The easiest way to use jina-reranker-v3 is via our Search Foundation API.

curl -X POST \
  https://api.jina.ai/v1/rerank \
  -H "Content-Type: application/json" \
  -H "Authorization: Bearer JINA_API_KEY" \
  -d '{
  "model": "jina-reranker-v3",
  "query": "slm markdown",
  "documents": [
    ...
  ],
  "return_documents": false
}'
{
  "model":"jina-reranker-v3",
  "usage": {
    "total_tokens":2813
  },
  "results":[
    {
      "index":1,
      "relevance_score":0.9310624287463884
    },
    {
      "index":4,
      "relevance_score":0.8982678574191957
    },
    {
      "index":0,
      "relevance_score":0.890233167219021
    },
    ...
  ]
}

The relevance_score field indicates the relevance of each document to the query, with higher scores indicating greater relevance.

Via transformers

from transformers import AutoModel

model = AutoModel.from_pretrained(
    'jinaai/jina-reranker-v3',
    dtype="auto",
    trust_remote_code=True,
)
model.eval()

Now you can use the model's rerank function to compute relevance scores for a query and a list of documents:

query = "What are the health benefits of green tea?"
documents = [
    "Green tea contains antioxidants called catechins that may help reduce inflammation and protect cells from damage.",
    "El precio del café ha aumentado un 20% este año debido a problemas en la cadena de suministro.",
    "Studies show that drinking green tea regularly can improve brain function and boost metabolism.",
    "Basketball is one of the most popular sports in the United States.",
    "绿茶富含儿茶素等抗氧化剂,可以降低心脏病风险,还有助于控制体重。",
    "Le thé vert est riche en antioxydants et peut améliorer la fonction cérébrale.",
]

# Rerank documents
results = model.rerank(query, documents)

# Results are sorted by relevance score (highest first)
for result in results:
    print(f"Score: {result['relevance_score']:.4f}")
    print(f"Document: {result['document'][:100]}...")
    print()

Conclusion

jina-reranker-v3 is a new 0.6B parameter multilingual listwise reranker that introduces last but not late interaction for efficient document reranking. Documents can attend to each other during encoding, establishing interaction that inform the final ranking.

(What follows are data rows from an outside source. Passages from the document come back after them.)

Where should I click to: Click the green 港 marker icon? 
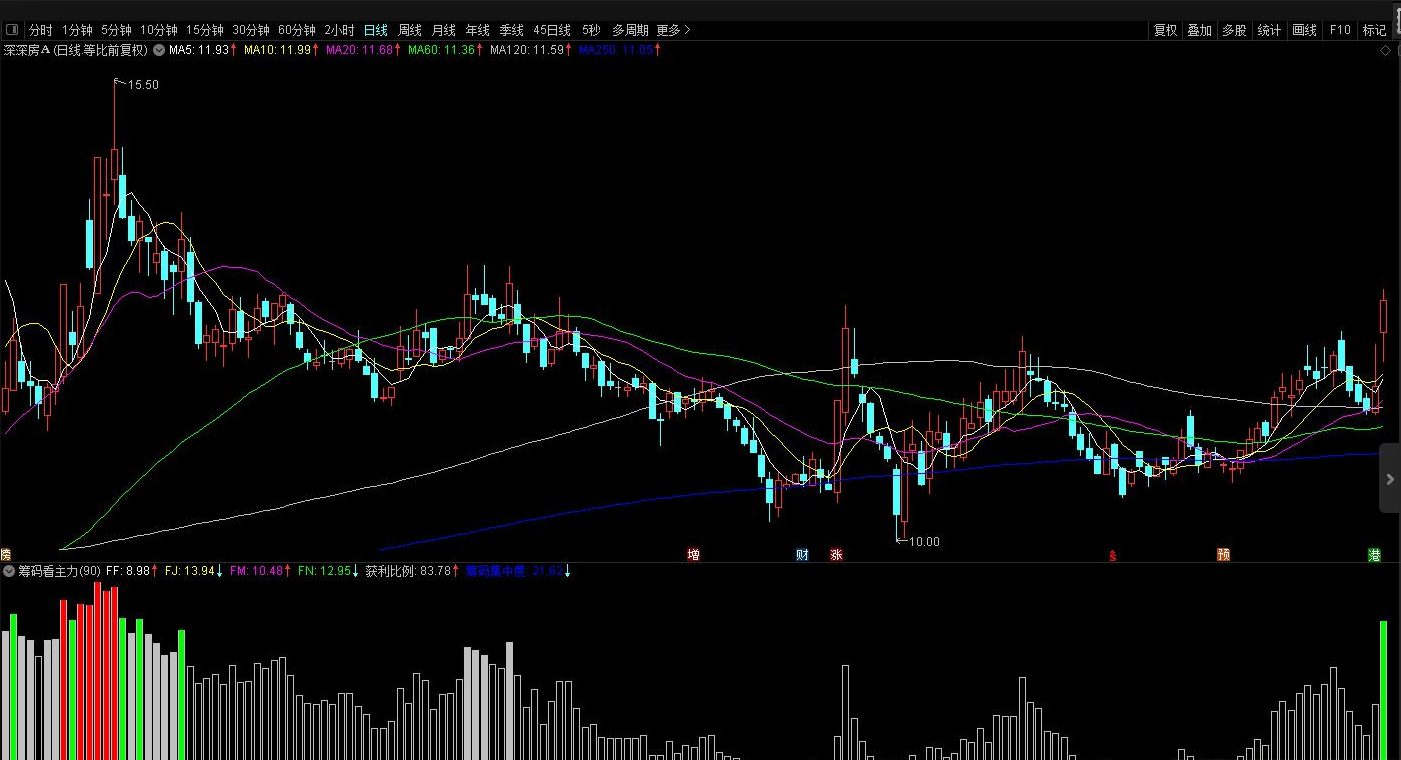(x=1375, y=555)
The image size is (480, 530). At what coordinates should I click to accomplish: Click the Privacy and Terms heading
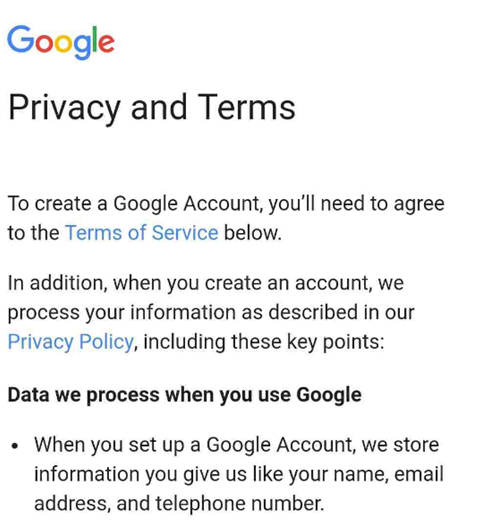(x=152, y=108)
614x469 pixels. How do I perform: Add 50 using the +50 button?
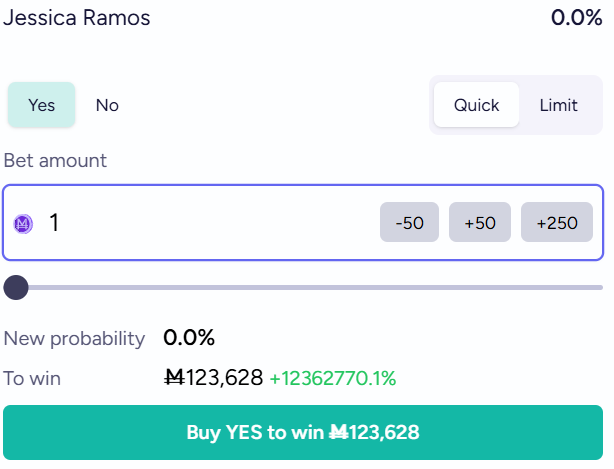(x=480, y=223)
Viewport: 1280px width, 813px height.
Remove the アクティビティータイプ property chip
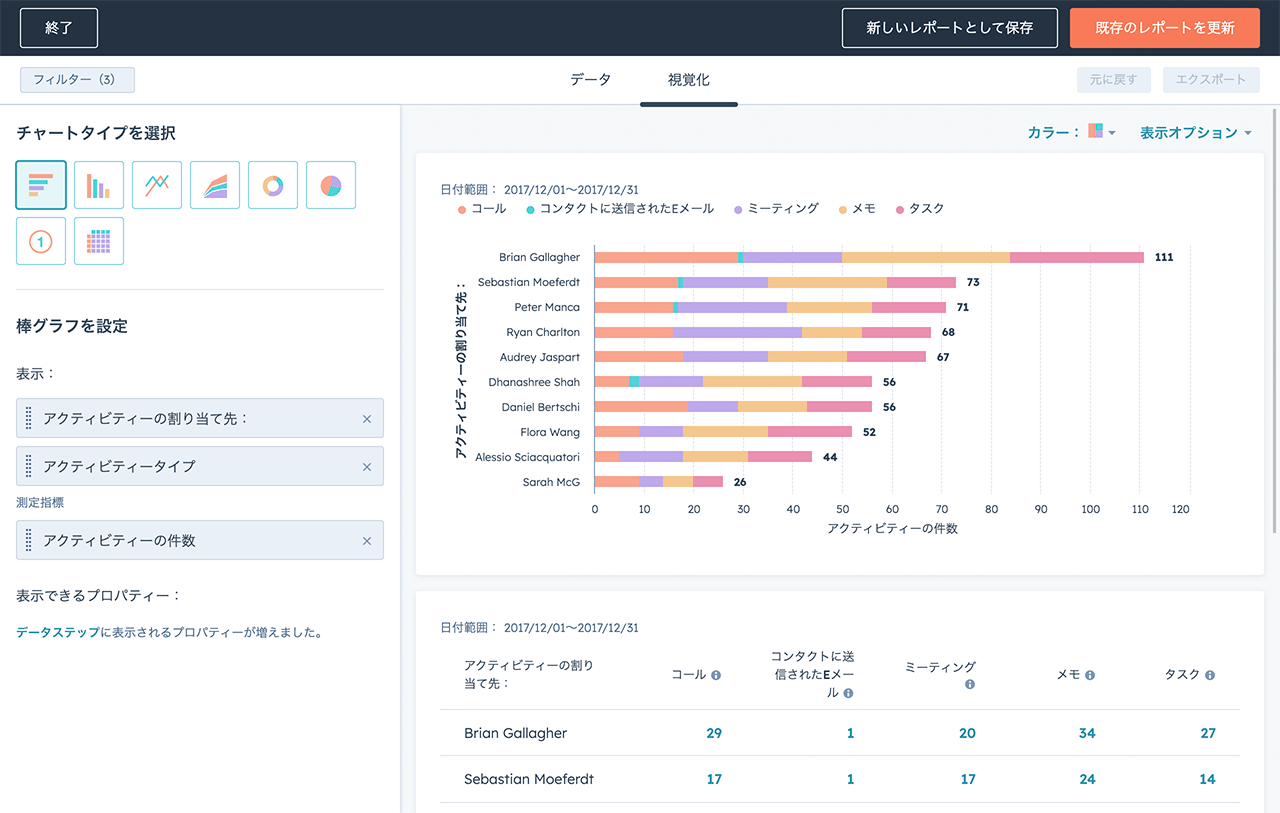click(x=366, y=467)
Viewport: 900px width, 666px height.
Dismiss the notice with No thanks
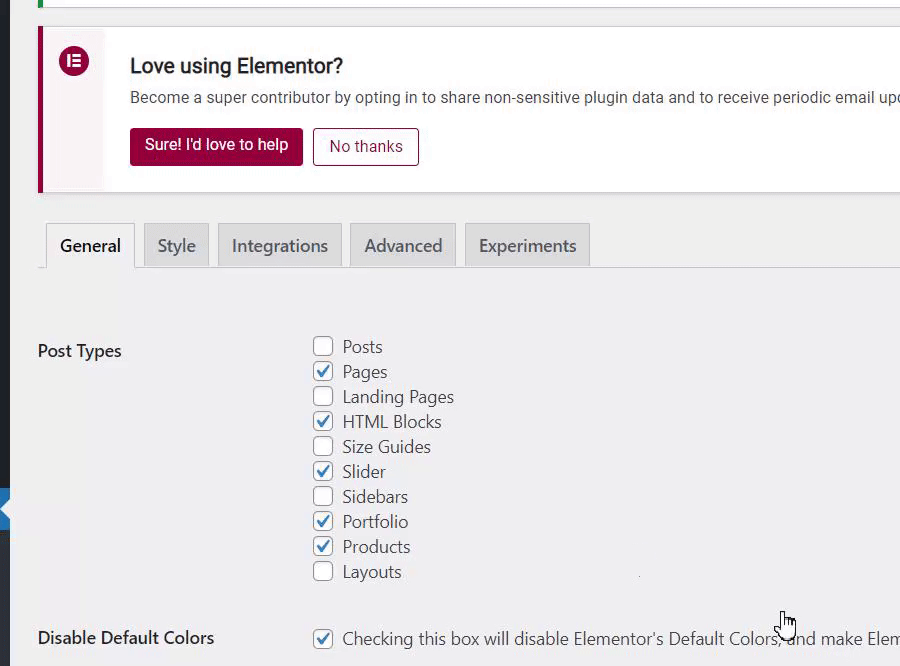click(365, 147)
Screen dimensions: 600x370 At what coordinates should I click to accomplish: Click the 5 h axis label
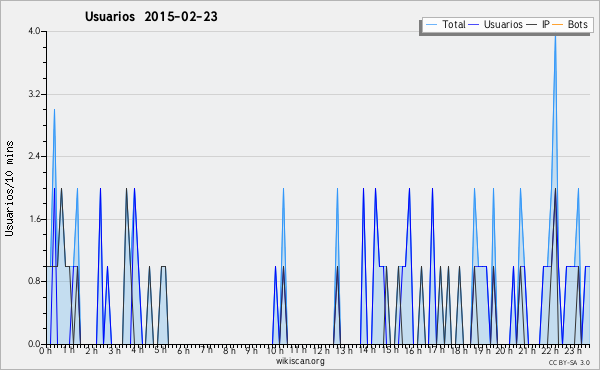160,350
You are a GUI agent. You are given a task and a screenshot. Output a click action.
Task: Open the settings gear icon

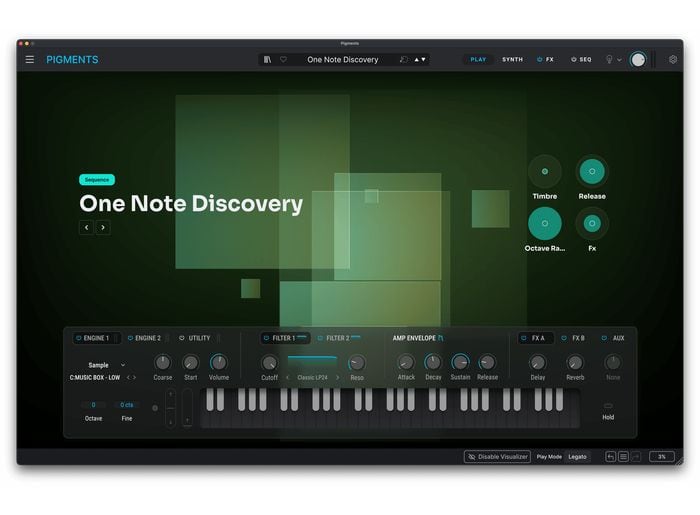click(x=673, y=59)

One of the primary concerns is whether such interaction is resilient to input permutation—that is, if we shuffle the input order, will the rankings stay the same? We tested this with a query against 110 candidate documents using random permutation and plotted the variance at each rank position in the figure below.

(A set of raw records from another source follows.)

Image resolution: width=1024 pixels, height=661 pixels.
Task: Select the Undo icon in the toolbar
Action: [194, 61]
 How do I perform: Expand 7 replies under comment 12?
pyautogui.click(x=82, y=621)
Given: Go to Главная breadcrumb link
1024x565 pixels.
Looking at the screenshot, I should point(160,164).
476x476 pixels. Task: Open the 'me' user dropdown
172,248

Line graph titled "Rank Position Stability Across 1000 Random Permutations (110 documents)" showing stability variance peakin
The rank stability graph visualizes how consistently documents appear at specific rank positions across 1,000 random input permutations. The y-axis represents stability variance as a percentage, where 0% indicates perfect stability (the exact same document always appears at this rank) and 100% indicates maximum variance (nearly all documents appeared at this rank across permutations). The x-axis shows rank positions from 1 to 110.

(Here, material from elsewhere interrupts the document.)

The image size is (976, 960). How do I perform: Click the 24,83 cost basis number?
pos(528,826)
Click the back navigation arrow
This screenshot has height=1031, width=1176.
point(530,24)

The critical finding is that top-ranked positions show excellent stability. Ranks 1-10 exhibit minimal variance, with the most relevant documents consistently ranking at the top regardless of input order. This is crucial for nDCG@10 and similar top-k metrics. Irrelevant documents consistently stay at the bottom, creating clear separation between relevant and irrelevant content.

The middle section shows significant position swapping, which is expected and acceptable. The model uses causal self-attention and encodes different contextual information based on what appears before them in the sequence.

In practice, where we care about the top-most results, such behavior is completely acceptable. Our evaluation shows jina-reranker-v3 outperforming our earlier generations, including jina-reranker-v2-base-multilingual and jina-colbert-v2, as well as much larger alternatives such as Qwen3-Reranker-4B and jina-reranker-m0 further confirming this.